**Text block**
Human excrement efficiently converted to hydrochar
Researchers from Ben-Gurion University of the Negev (BGU) demonstrated for the first time that raw human excrement can potentially be converted to a safe, reusable fuel and a nutrient rich fertilizer, solving two major worldwide issues in advance of World Toilet Day on November 19.
According to the groundbreaking pilot study published in the Journal of Cleaner Production, researchers at BGU's Zuckerberg Institute for Water Research have refined a process using hydrothermal carbonization (HTC) to heat raw solid human waste in a designated "pressure cooker" and convert excreta into hydrochar: a safe, reusable biomass fuel resembling charcoal.
The BGU researchers conducted similar research last year on poultry excrement.
The discovery addresses two challenges prevalent in the developing world: sanitation and growing energy needs. While access to waste treatment worldwide has expanded significantly in recent years, approximately 2.3 billion people still lack basic sanitation services, according to the World Health Organization. Of those, 892 million people—mostly in rural areas—defecate in the open. The Bill & Melinda Gates Foundation sees sanitation as a major world health issue and has launched the Reinvent the Toilet Challenge & Expo to address this problem.
"Human excreta are considered hazardous due to their potential to transmit disease," says Prof. Amit Gross, who is the newly appointed director of the Zuckerberg Institute. "While it is rich in organic matter nutrients such as nitrogen, phosphorus and potassium, human waste also contains micro pollutants from pharmaceuticals, which can lead to environmental problems if not disposed or reused properly."

**Data**
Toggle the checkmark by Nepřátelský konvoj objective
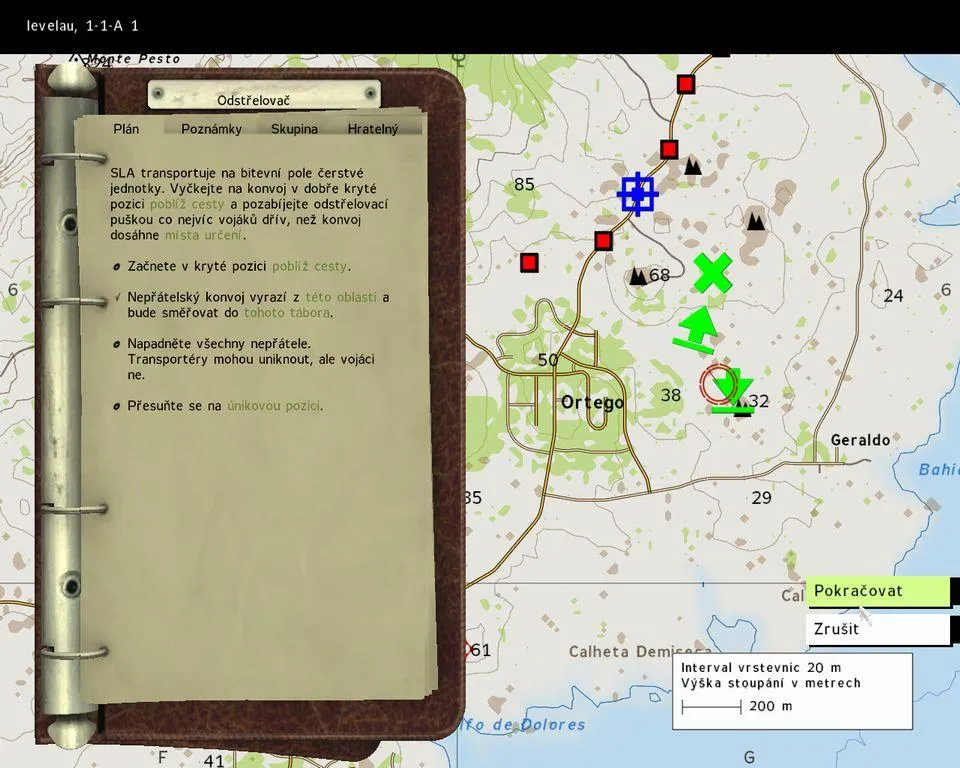Viewport: 960px width, 768px height. click(x=117, y=298)
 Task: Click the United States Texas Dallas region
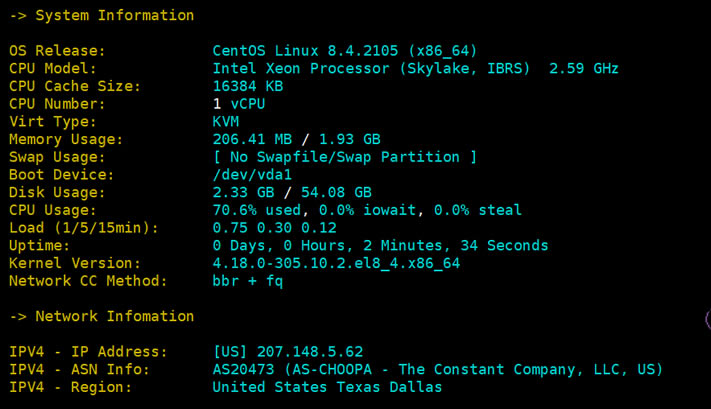tap(327, 387)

**Work to complete**
Summarize the text above on turning human excrement into hydrochar in two sentences.

**The completed task**
Researchers at Ben-Gurion University of the Negev's Zuckerberg Institute for Water Research refined a hydrothermal carbonization process that heats raw solid human waste in a designated "pressure cooker" and converts it into hydrochar, a safe, reusable biomass fuel resembling charcoal. The discovery addresses sanitation and growing energy needs in the developing world, where approximately 2.3 billion people still lack basic sanitation services.